__ENTRIES PROVIDED__.
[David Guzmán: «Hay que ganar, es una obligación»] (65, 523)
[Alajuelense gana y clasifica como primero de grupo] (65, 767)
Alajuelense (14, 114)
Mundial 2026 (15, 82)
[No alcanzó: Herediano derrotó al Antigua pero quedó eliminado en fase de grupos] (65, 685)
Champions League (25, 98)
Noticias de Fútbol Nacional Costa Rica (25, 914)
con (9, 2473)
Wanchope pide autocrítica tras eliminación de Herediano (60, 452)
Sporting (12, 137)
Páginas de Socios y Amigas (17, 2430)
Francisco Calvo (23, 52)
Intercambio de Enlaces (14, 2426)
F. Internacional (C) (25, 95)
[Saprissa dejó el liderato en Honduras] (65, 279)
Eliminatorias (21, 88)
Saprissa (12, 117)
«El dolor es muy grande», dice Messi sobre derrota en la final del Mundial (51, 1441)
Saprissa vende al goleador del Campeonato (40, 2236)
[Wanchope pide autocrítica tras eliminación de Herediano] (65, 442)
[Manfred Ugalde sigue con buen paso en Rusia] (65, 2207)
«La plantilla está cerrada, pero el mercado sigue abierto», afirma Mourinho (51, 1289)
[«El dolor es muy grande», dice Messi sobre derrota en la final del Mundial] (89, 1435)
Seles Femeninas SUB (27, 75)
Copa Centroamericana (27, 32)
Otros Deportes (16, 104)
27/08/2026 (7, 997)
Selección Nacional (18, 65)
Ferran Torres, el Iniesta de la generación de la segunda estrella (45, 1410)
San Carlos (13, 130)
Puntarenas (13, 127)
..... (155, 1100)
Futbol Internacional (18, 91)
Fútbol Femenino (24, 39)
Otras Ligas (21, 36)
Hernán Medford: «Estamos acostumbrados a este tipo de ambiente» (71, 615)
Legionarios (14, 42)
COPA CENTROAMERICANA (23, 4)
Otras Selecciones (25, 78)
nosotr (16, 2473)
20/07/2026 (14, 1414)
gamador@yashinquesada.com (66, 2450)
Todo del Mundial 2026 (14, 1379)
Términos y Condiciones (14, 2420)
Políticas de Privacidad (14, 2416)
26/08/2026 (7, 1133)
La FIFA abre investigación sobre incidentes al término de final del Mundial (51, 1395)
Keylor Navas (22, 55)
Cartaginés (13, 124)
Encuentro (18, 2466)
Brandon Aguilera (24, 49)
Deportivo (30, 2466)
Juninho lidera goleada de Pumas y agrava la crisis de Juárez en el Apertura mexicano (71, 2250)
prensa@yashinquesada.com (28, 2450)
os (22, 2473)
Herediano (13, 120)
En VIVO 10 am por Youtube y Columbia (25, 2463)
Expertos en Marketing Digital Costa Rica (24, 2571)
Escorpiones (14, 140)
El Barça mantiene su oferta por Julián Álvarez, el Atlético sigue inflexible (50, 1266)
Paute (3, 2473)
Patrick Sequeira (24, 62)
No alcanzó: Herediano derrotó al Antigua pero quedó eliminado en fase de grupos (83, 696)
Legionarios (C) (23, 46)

__TASK DIRECTIONS__.
Take the line containing "Todo del Mundial 2026 (14, 1379)" as the start and the last line of the data as the end, and reproduce that range exactly.

__TASK SOLUTION__.
Todo del Mundial 2026 (14, 1379)
Términos y Condiciones (14, 2420)
Políticas de Privacidad (14, 2416)
26/08/2026 (7, 1133)
La FIFA abre investigación sobre incidentes al término de final del Mundial (51, 1395)
Keylor Navas (22, 55)
Cartaginés (13, 124)
Encuentro (18, 2466)
Brandon Aguilera (24, 49)
Deportivo (30, 2466)
Juninho lidera goleada de Pumas y agrava la crisis de Juárez en el Apertura mexicano (71, 2250)
prensa@yashinquesada.com (28, 2450)
os (22, 2473)
Herediano (13, 120)
En VIVO 10 am por Youtube y Columbia (25, 2463)
Expertos en Marketing Digital Costa Rica (24, 2571)
Escorpiones (14, 140)
El Barça mantiene su oferta por Julián Álvarez, el Atlético sigue inflexible (50, 1266)
Paute (3, 2473)
Patrick Sequeira (24, 62)
No alcanzó: Herediano derrotó al Antigua pero quedó eliminado en fase de grupos (83, 696)
Legionarios (C) (23, 46)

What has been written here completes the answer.